++++ Excerpted text
In the early days of the coronavirus, overall leasing activity in Downtown Houston mostly ceased as employees shifted to remote work. Though some existing deals remain on hold, others have resumed.
“Total leasing activity ground to a halt completely in March but starting about a month ago, we've seen a pretty solid pickup in activity, and we're cautiously optimistic,” Presley said.
Presley said he hasn’t seen any evidence of an uptick in sublease activity, but that direct leasing has picked up, especially for smaller tenants looking for move-in ready spaces with relatively immediate commencements and shorter lease terms.
“I think these tenants have waited as long as they could to understand how COVID would affect things, and now it's time to get back into the market,” Presley said.
Most of those tenants are seeking direct-lease offices in the 1K SF to 10K SF range, and tend to be entrepreneurial, smaller, owner-led companies that aren’t working on office leases a year or two ahead of time.
Ochoa’s JLL team handles the direct leasing of four Class-A office buildings in Downtown Houston, amounting to about 4M SF. That includes the Allen Center, a three-building, 3.2M SF complex undergoing renovations.
“We've got deals as small as 2K SF, and then there are some deals we're actively working on that are upward of 200K SF,” Ochoa said.
++++++++
++++ Exercise data
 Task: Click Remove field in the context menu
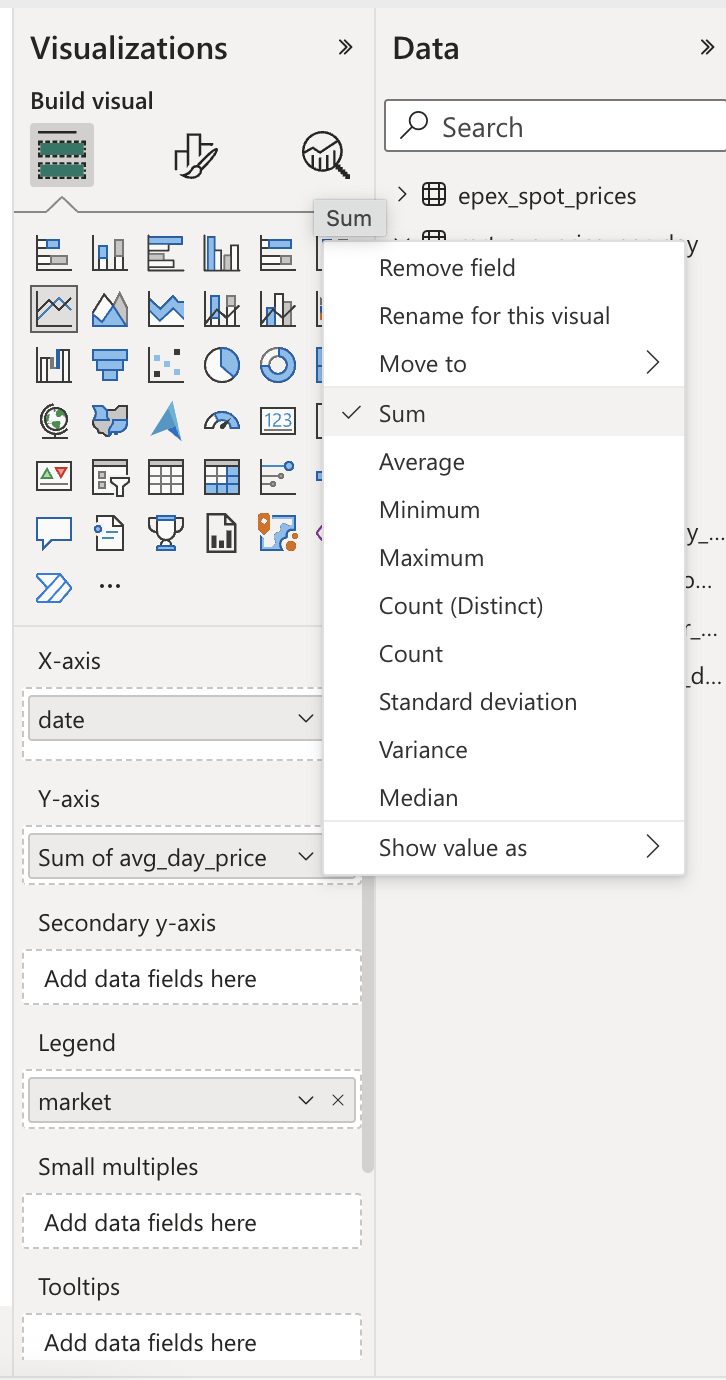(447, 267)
++++++++
++++ Exercise data
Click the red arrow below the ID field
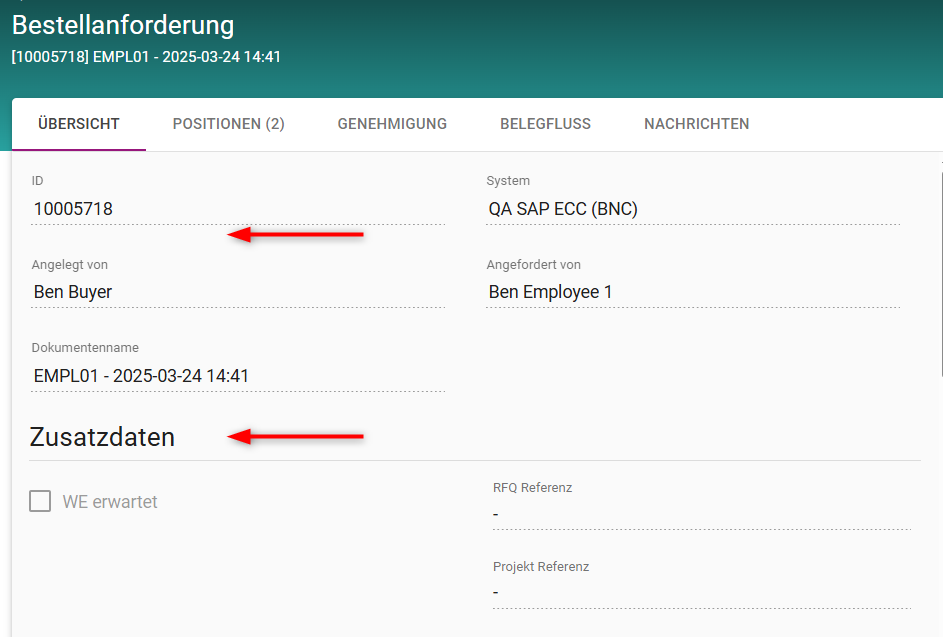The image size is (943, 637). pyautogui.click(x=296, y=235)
++++++++
■ Questions on the material ■
1: According to the Downtown Houston leasing text, why did smaller tenants begin returning to the office market? Answer in one to three sentences.
2: Copy the part of the Downtown Houston leasing text starting at "Presley said he" and ending at "ahead of time.".
Rely only on the Downtown Houston leasing text, not on the listing.

■ Results by task ■
1: Presley said these tenants had waited as long as they could to understand how COVID would affect things. He said it was now time for them to get back into the market.

2:
Presley said he hasn’t seen any evidence of an uptick in sublease activity, but that direct leasing has picked up, especially for smaller tenants looking for move-in ready spaces with relatively immediate commencements and shorter lease terms.
“I think these tenants have waited as long as they could to understand how COVID would affect things, and now it's time to get back into the market,” Presley said.
Most of those tenants are seeking direct-lease offices in the 1K SF to 10K SF range, and tend to be entrepreneurial, smaller, owner-led companies that aren’t working on office leases a year or two ahead of time.